Son père représentait jusqu’à ce jour le lien ultime avec ses origines  –
avec l’enfant qu’elle avait été. Jeanne d’Ingelheim n’existait plus. Seul restait
Jean Anglicus, prêtre et moine de l’abbaye bénédictine de Fulda.

17
    Fontenoy, 841
     
    La prairie,
traversée en son milieu par le lit d’argent délicatement sinueux d’une rivière,
scintillait dans la clarté métallique des premiers feux de l’aube. Un décor
incongru pour une bataille, songea Gerold, amer.
    L’empereur Louis
le Pieux était mort moins d’un an plus tôt mais, déjà, la rivalité larvée qui
avait longtemps opposé ses trois fils s’était transformée en guerre ouverte.
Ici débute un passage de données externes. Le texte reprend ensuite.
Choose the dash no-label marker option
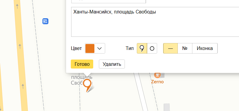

Bien que l’aîné, Lothaire, eût hérité le titre d’empereur, le gigantesque territoire
de l’empire avait été divisé entre lui et ses deux frères cadets, Charles et
Louis. Cet arrangement malhabile, et par là même dangereux, avait laissé tout
le monde sur sa faim. En dépit de cette périlleuse situation, la guerre eût pu
être évitée si Lothaire avait fait preuve d’un plus grand talent diplomatique.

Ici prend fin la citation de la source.